Byron Bay, Australie (en Nouvelle-Galles du Sud, pour être précis) est principalement connue pour être un spot apprécié par les surfeurs et les amateurs d’orchidées et de grenouilles, les unes et les autres présentant des espèces rares. Et désormais, aussi, pour Parcels, fondé là en 2014. Repéré tôt par le label franco-japonais Kitsuné, qui a toujours eu l’ouïe fine, le groupe a vu les Daft Punk assister à son premier concert français (enfin, sans le savoir, au regard de l’anonymat du duo, à moins qu’il ne soit arrivé dans le public casqué, mais l’on en doute). Chaque disque marquait le progrès d’une écriture décomplexée, et soulignait un goût certain pour les trouvailles sonores détonantes nichées au creux d’imparables refrains. Installés à Berlin, les cinq membres du groupe tracent leur propre route, librement, loin d’être paralysés par la hype qui parfois vampirise toute inspiration. 

Leur troisième album, Day/Night, confirme tout le bien que l’on pensait d’eux : vive, colorée, plus sophistiquée que ce que suggérerait une écoute étourdie, leur pop virevoltante s’est solidement installée dans nos oreilles. Ciselée avec soin, elle n’en est pas moins taillée pour faire onduler cœurs et corps au diapason. C’est peu dire qu’on a hâte de les découvrir lâchés dans la nature, sur scène, au plus près de la vie.

L’Officiel hommes: Dans quel état d’esprit êtes-vous à quelques jours de partir en tournée?

Anatole Serret: Jouer sur scène nous a tellement manqué…Nous abordons ce retour sur scène avec une énergie renouvelée.

L’Oh: Quel est votre premier souvenir de musique?

as: Mes parents habitaient à Bali, en Indonésie. On écoutait beaucoup de gamelan* dans la voiture. Cela dégageait tellement d’émotions… J’étais un gamin, et pas du tout certain de vouloir écouter la musique de mes hippies de parents, mais je me rends compte avec le recul que j’adorais ça.

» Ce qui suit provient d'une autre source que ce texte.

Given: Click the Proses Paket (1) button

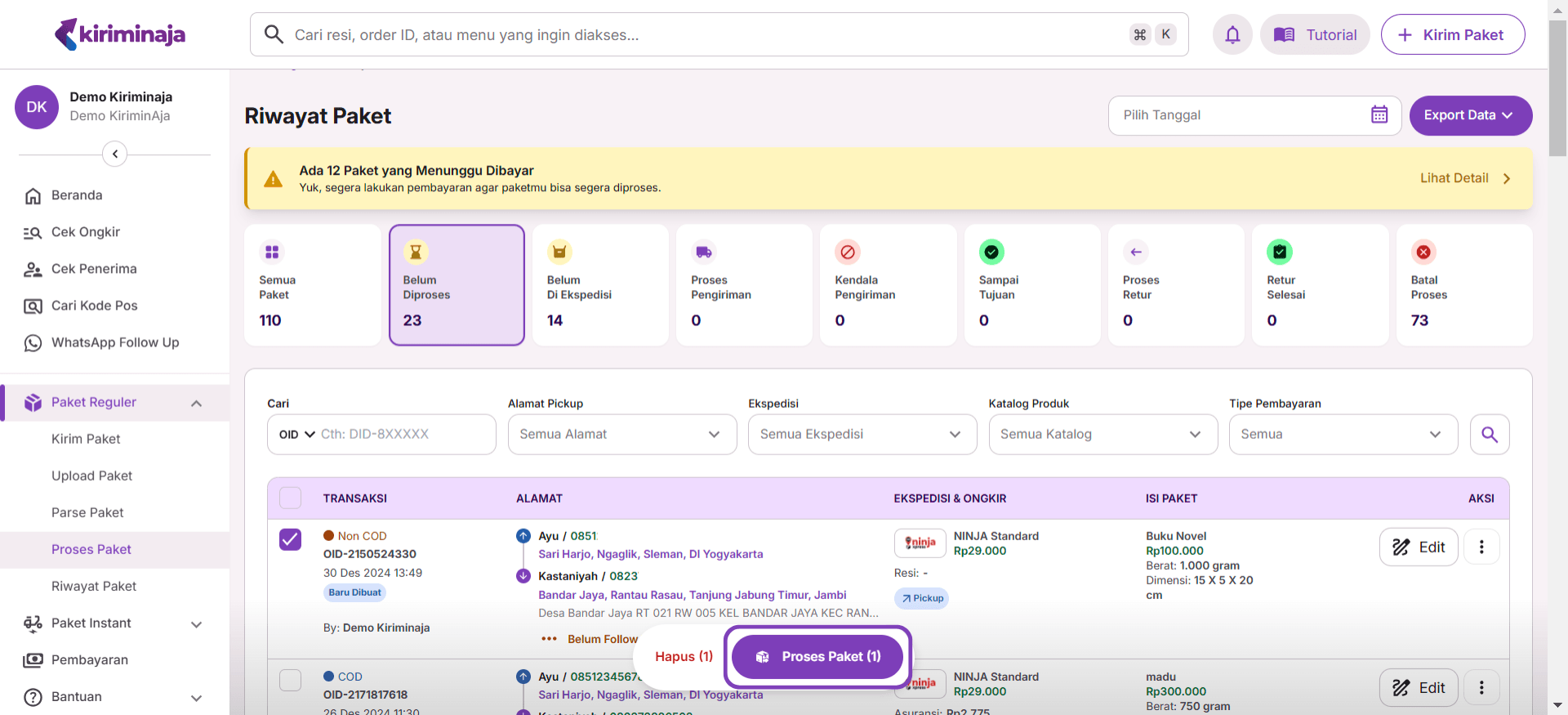Looking at the screenshot, I should coord(817,657).
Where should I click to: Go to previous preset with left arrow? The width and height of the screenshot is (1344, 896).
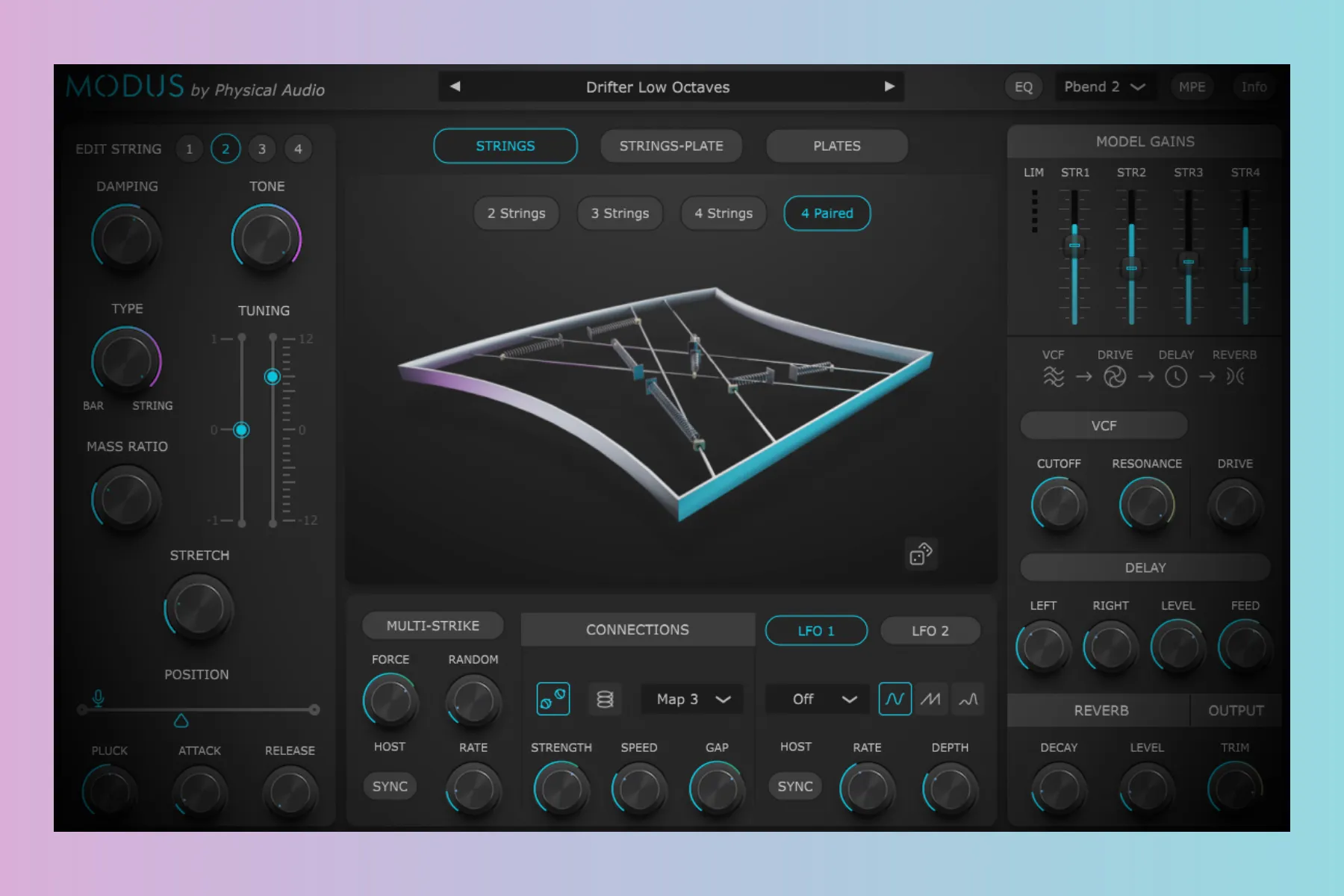pyautogui.click(x=455, y=87)
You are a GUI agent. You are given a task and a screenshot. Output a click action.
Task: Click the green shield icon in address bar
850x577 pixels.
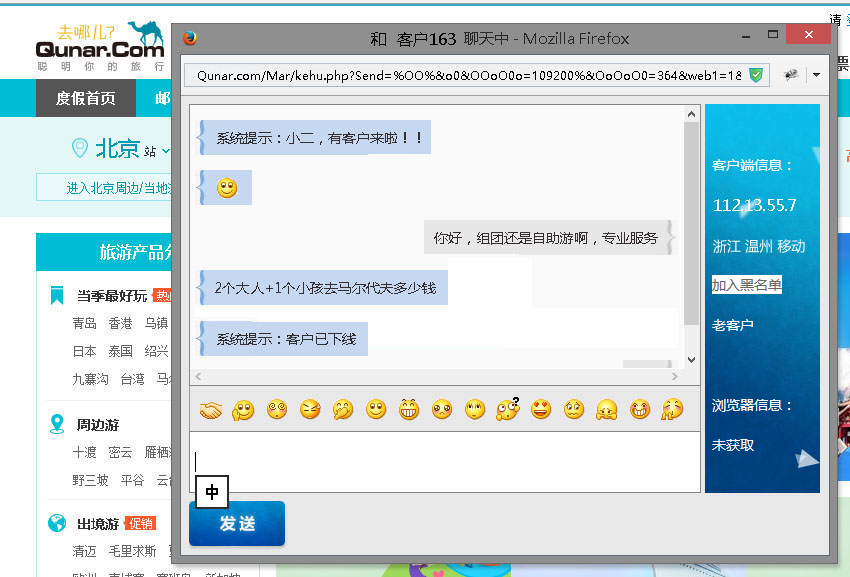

Jules Crommelin: Je trouve que ça se sent dans ton jeu. Quand on répète, et improvise, on se retrouve parfois sur des rythmes un peu décalés, en 3/4… En ce qui me concerne, j’ai grandi dans la maison de ma mère, et son mari de l’époque avait une pièce remplie de disques, il y avait des enceintes dans toutes les pièces, il y avait de la musique constamment, du matin jusqu’à tard le soir. J’adorais particulièrement David Bowie et Sixto Rodriguez, notamment la chanson I Wonder. Je devais avoir 5 ou 6 ans, mais je me retrouvais dans ce qu’il faisait, il y avait quelque chose d’enfantin, de juvénile.

L’Oh: Comment naissent vos chansons?

JC: Elles viennent de l’inconscient. Le point de départ peut être des paroles, une mélodie, et ensuite nous nous laissons porter par un flux de conscience. Une idée nous emmène vers une autre, et ainsi de suite. Cela peut être très rapide, comme prendre des mois.



L’Oh: Est-il douloureux de juger si elles sont ou non finies?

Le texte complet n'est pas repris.